The easiest way to explain how to use gdb is to demonstrate its use. The program has copious online help, as well as man pages and an INFO section available through the emacs M-x info command. Before the demonstration, however, Table 14.1 contains a summary of command-line options and common internal commands.

Table 14.1. The Command Documentation Table for the gdb Debugger

gdb

GNU debugger

gdb [-help] [-nx] [-q] [-batch] [-cd=<dir>] [-f] [-b <bps>] [-tty=<dev>] [-s <symfile>] [-e <prog>] [-se <prog>] [-c <core>] [-x <cmds>] [-d <dir>] [<prog> [<core> | <procID>]]

gdb can be used to debug programs written in C, C++, and Modula-2.

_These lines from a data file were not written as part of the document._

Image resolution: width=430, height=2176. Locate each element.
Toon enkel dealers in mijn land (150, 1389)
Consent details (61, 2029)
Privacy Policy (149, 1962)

Arguments other than options specify an executable file and a core file or process ID. The first argument encountered with no associated option flag is equivalent to the -se option; the second, if any, is equivalent to the -c option, if it is a file. Options and command-line arguments are processed in sequential order. The order makes a difference when the -x option is specified.

-help

Lists all options with brief explanations.

-h

 

-symbols=<file>

Reads symbol table from file <file>.

-s <file>

 

-write

Enables writing into executable and core files.

-exec=<file>

Uses <file> as the executable file to execute when appropriate, and for examining pure data in conjunction with a core dump.

-e <file>

-se=<file>

Reads symbol table from <file> and uses it as the executable file.

-core=<file>

Uses <file> as a core dump to examine.

-c <file>

 

-command=<file>

Executes gdb commands from <file>.

-x <file>

 

-directory=<directory>

Adds <directory> to the path to search for source files.

-d <directory>-nx

Does not execute commands from any .gdbinit files. Commands in these files are normally executed after all the command options and arguments have been processed.

-n

-quiet

Quiet mode. Does not print the introductory and copyright messages. Also suppresses them in batch mode.

-q

-batch

Batch mode. Exits with status 0 after processing all the command files associated with the -x option (and .gdbinit, if not inhibited). Exits with nonzero status if an error occurs while executing the gdb commands in the command files.

-cd=<directory>

Runs gdb using <directory> as the working directory rather than using the current directory as the working directory.

-fullname

Outputs information used by emacs-gdb interface.

-f

 

-b <bps>

Sets the line speed (baud rate or bits per second) of any serial interface used by gdb for remote debugging.

-tty=<device>

Runs using <device> for your program's standard input and output.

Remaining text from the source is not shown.